The participants’ English proficiency was assessed with a modified Reading and Use of English section
of a practice Cambridge Proficiency: English (CPE) test (Cronbach’s alpha = .68). Based on the scores
from this test, stratified random sampling was used to guarantee that the glossed and the unglossed groups
did not differ in terms of their English proficiency.

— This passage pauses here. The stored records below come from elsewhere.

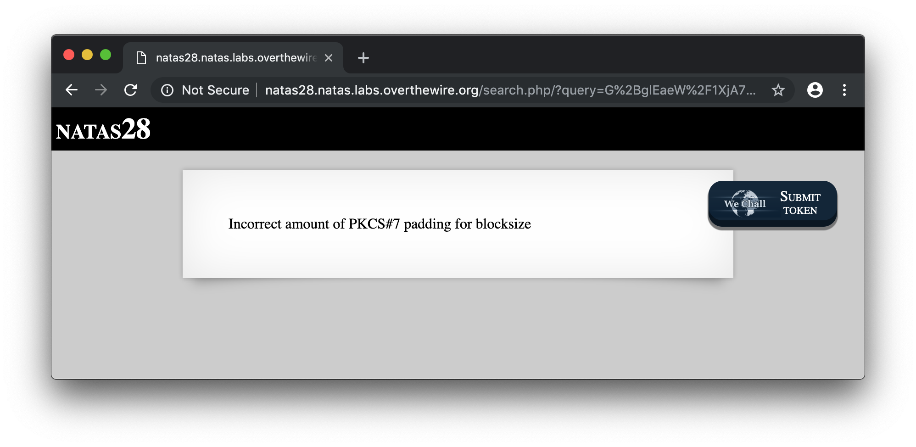Viewport: 916px width, 447px height.
Task: Close the natas28 tab
Action: [x=329, y=58]
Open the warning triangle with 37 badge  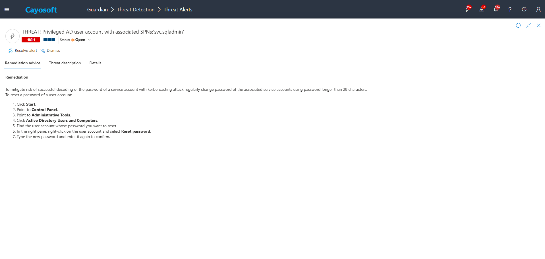[481, 10]

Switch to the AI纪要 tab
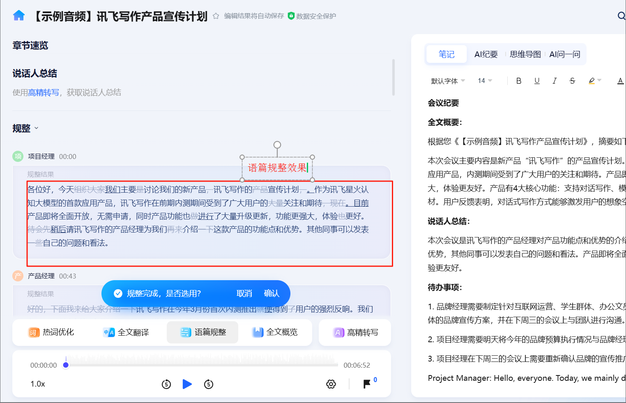[x=486, y=54]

The Texts and Reading Comprehension Measures
For this study, two reading passages were extracted from a TOEFL practice guidebook (Educational
Testing Services, 2013). Text 1 descried the formation and processing of petroleum resources, and text 2
explained the evolutionary explosion during the Cambrian period. The two texts were deliberately chosen
to prevent confounding impact of topic familiarity on reading comprehension (Leeser, 2007), considering
that the content of the texts was likely to be unfamiliar to the participants of this study, who were mostly
from the faculty of Art and Humanities. The number of words was 682 for Text 1 and 699 for Text 2, and
the Flesch-Kincaid readability index of each of the texts was 10.6 and 12.6, respectively. Considering that
the participants of the present study were high-intermediate level English speakers, the two texts were
considered appropriate in terms of readability. To cancel out any ordering effect, the order of the two
texts was counter-balanced within each group.

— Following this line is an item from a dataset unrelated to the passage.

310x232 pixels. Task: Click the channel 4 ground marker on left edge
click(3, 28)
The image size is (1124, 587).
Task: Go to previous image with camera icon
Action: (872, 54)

As in the TOEFL setting, each text was split into five subsections, followed by two to three multiplechoice reading comprehension items (see Figure 1). The multiple-choice reading comprehension items
were also taken from the same TOEFL practical book developed and tested by ETS to increase validity
and reliability of the items (Freedle & Kostin, 1999). There were nine multiple-choice comprehension
items for each reading passage, and the full score was 10 (1 point for 8 items and 2 items for one item).
Cronbach’s alpha of reading comprehension scores for Text 1 was .57 and that for Text 2 was .52.
Figure 1. Sample reading comprehension test item.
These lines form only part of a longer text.